Activity - Copy out the material word for word, from its first line through the line containing "Looking at the image, I should click on (287, 287).", both included, and nothing beyond that line.

Data listing -
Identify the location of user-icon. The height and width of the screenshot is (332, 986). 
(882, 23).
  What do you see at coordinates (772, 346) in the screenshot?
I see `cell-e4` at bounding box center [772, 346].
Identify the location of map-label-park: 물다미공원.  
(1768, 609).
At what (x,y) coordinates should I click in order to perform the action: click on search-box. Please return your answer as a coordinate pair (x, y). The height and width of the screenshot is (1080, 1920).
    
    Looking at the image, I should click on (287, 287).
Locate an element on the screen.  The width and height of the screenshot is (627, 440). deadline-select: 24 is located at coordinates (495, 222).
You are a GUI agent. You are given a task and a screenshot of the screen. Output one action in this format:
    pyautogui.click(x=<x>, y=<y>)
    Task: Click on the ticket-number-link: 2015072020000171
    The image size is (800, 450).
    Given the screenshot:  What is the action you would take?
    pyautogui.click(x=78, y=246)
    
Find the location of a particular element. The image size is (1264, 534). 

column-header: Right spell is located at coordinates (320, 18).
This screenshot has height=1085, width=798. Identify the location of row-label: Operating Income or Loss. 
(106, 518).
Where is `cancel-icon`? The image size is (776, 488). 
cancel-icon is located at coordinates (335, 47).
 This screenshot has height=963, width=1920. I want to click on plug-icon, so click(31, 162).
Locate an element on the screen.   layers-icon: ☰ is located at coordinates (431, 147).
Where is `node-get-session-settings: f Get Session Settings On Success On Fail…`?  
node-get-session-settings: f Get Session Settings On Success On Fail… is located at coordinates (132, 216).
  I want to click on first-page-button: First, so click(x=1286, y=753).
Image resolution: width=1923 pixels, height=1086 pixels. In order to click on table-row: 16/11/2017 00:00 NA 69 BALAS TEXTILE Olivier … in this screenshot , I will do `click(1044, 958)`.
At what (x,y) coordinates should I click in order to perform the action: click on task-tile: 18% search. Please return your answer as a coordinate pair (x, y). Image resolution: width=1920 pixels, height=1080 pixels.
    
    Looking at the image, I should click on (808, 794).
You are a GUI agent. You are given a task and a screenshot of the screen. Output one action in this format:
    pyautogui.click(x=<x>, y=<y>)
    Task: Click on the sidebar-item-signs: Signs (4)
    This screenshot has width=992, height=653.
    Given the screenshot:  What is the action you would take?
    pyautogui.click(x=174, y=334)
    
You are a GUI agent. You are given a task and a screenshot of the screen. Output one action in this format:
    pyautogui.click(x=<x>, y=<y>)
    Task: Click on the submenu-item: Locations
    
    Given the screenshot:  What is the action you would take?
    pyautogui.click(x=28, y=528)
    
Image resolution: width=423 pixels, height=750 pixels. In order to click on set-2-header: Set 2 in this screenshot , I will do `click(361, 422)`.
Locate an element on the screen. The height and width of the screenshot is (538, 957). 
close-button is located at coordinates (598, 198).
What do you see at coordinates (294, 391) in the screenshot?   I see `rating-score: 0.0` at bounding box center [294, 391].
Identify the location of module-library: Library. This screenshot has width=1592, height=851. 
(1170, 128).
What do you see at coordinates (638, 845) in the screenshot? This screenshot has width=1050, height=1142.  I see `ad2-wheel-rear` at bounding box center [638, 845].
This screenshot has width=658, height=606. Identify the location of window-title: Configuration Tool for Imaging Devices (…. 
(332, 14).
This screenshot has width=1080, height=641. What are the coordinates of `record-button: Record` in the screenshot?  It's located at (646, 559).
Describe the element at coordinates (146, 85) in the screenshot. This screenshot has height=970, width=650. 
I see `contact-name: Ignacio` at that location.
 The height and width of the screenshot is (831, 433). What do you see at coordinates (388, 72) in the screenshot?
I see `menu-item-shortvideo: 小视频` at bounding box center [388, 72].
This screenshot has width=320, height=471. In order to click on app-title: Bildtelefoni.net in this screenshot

Response for this exercise -
Identify the location of user-icon. The height and width of the screenshot is (332, 986). 
(882, 23).
  What do you see at coordinates (772, 346) in the screenshot?
I see `cell-e4` at bounding box center [772, 346].
Identify the location of map-label-park: 물다미공원.  
(1768, 609).
At what (x,y) coordinates should I click in order to perform the action: click on search-box. Please return your answer as a coordinate pair (x, y). The height and width of the screenshot is (1080, 1920).
    
    Looking at the image, I should click on (287, 287).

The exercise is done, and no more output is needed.